_What you are asked to do_
Wherever the listing has a line with the string "data", copy that line out.
....
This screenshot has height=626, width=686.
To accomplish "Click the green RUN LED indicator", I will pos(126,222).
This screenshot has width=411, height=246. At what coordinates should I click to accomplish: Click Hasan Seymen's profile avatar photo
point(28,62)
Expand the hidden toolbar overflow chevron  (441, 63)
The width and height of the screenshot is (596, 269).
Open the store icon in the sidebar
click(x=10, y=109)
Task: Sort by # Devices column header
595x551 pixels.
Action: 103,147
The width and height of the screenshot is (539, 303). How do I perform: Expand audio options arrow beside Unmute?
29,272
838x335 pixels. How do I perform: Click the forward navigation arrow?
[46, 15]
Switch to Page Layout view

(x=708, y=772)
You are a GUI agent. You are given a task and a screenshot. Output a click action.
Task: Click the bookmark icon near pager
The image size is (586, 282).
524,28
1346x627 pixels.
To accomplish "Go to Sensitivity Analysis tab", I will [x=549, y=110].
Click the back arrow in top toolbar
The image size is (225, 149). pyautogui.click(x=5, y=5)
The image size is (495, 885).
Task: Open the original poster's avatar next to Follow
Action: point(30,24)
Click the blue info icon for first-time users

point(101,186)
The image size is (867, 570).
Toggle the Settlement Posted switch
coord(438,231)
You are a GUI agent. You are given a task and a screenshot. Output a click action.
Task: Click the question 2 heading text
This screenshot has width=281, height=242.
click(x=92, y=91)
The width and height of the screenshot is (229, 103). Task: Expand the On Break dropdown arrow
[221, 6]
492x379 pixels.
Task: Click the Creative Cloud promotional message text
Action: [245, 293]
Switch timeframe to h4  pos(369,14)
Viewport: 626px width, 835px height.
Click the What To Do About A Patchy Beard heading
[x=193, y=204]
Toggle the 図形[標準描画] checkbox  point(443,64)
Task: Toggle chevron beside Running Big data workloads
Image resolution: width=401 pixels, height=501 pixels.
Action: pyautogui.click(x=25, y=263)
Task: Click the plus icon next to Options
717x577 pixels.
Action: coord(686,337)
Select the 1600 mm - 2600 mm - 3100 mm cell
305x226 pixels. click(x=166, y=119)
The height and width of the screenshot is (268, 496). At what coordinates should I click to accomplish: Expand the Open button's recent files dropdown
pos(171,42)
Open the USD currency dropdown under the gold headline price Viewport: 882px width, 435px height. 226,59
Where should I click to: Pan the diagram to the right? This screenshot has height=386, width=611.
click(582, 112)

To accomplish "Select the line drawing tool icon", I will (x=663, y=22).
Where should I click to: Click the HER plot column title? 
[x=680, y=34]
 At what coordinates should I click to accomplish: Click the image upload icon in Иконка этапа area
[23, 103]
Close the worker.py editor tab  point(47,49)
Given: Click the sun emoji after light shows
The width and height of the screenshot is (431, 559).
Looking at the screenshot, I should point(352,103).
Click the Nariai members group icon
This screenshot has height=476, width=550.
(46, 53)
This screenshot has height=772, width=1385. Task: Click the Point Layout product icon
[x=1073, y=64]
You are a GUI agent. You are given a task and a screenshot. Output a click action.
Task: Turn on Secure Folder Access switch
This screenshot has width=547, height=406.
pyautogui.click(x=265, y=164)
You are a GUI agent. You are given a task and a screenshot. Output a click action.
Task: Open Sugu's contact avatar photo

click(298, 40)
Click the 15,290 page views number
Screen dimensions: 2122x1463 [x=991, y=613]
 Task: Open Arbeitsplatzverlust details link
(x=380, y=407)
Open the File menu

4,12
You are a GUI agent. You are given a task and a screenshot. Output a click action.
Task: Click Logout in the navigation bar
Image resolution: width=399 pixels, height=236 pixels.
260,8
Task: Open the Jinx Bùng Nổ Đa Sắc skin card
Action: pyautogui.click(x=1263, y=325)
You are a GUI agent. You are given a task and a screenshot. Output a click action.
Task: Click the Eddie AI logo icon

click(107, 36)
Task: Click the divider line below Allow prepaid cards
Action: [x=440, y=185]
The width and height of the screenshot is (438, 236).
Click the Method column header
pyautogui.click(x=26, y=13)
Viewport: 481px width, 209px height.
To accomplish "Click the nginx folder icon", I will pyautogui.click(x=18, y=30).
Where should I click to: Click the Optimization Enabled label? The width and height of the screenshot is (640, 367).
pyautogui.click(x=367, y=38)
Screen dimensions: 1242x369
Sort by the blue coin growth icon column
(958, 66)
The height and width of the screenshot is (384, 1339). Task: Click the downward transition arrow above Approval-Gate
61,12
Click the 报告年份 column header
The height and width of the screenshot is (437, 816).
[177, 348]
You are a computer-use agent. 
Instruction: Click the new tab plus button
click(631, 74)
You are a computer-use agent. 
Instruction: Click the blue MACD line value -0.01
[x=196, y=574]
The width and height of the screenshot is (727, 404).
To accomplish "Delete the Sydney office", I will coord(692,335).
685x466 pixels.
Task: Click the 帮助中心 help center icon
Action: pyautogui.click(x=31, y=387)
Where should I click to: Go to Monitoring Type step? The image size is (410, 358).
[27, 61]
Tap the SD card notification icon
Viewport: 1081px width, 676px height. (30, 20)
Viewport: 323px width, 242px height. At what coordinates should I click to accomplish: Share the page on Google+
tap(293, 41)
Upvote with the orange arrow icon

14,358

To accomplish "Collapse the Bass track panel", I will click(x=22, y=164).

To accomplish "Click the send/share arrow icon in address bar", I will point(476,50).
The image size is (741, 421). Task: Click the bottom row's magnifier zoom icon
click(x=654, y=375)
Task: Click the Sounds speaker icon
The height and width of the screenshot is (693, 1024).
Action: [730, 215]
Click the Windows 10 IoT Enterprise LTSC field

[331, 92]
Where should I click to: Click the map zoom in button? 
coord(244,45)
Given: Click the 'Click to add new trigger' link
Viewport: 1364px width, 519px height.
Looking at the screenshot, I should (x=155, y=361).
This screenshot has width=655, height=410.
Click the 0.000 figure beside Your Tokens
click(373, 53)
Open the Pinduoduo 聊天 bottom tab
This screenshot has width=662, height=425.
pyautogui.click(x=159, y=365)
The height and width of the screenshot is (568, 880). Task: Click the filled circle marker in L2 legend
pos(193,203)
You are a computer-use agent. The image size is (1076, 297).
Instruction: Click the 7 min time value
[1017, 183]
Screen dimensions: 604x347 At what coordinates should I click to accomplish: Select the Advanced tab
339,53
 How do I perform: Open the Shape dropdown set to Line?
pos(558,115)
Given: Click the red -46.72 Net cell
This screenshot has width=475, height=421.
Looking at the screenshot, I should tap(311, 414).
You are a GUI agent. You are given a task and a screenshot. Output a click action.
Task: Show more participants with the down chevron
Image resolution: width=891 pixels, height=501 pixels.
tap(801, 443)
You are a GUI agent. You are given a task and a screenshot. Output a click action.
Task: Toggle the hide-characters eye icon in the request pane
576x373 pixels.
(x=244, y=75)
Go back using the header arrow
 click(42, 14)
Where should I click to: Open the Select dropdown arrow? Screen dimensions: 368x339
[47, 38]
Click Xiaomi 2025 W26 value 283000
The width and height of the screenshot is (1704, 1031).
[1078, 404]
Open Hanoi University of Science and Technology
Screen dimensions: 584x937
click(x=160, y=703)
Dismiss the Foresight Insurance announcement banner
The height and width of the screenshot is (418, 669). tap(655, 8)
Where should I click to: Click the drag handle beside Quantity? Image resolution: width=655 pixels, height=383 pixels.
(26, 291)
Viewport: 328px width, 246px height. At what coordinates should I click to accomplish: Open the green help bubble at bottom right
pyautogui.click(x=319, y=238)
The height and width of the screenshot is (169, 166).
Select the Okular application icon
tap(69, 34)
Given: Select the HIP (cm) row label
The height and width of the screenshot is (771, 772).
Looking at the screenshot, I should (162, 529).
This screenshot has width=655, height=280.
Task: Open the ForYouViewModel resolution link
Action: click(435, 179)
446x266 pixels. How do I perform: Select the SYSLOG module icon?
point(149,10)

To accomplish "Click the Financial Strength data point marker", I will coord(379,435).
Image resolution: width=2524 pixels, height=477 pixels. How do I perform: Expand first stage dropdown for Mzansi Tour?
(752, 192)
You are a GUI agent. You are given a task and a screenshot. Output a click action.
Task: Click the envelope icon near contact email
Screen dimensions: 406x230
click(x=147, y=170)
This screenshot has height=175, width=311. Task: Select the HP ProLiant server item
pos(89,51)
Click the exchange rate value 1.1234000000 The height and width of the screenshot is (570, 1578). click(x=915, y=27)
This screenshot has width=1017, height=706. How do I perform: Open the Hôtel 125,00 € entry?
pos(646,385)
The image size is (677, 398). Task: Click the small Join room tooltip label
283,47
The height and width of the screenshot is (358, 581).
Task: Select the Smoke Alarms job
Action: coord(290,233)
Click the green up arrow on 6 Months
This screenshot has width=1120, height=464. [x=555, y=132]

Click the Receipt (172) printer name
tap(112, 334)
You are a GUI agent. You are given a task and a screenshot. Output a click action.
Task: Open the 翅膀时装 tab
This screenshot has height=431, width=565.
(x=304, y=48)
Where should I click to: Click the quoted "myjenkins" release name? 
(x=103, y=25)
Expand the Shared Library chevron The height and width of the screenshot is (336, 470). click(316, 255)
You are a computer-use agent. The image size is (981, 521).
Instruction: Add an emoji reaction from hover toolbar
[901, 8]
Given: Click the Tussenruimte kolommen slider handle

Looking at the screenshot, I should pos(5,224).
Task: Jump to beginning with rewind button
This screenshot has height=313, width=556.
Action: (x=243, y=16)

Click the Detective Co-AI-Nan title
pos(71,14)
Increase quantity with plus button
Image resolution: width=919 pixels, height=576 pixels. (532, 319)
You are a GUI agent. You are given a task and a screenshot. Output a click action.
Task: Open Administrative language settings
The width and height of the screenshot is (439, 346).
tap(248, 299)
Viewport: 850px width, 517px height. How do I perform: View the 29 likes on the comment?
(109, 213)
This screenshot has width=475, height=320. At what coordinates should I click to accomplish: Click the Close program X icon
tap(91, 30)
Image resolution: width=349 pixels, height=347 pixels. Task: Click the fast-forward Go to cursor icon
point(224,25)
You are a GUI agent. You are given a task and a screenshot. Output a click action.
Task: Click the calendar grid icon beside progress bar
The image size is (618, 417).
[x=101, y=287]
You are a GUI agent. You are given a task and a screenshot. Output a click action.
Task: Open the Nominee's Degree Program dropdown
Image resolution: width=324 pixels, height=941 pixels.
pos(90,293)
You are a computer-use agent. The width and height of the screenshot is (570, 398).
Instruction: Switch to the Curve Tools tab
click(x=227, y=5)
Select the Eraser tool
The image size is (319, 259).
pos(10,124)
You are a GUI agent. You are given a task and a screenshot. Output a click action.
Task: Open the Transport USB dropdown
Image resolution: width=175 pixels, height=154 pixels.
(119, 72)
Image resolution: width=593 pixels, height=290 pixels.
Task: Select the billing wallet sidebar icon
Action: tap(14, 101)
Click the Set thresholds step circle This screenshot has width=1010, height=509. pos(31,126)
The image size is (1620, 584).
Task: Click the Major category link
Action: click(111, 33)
....
_Response box_
Task: Toggle chevron beside Running Big data workloads
To accomplish "Click the Financial Strength data point marker", I will coord(379,435).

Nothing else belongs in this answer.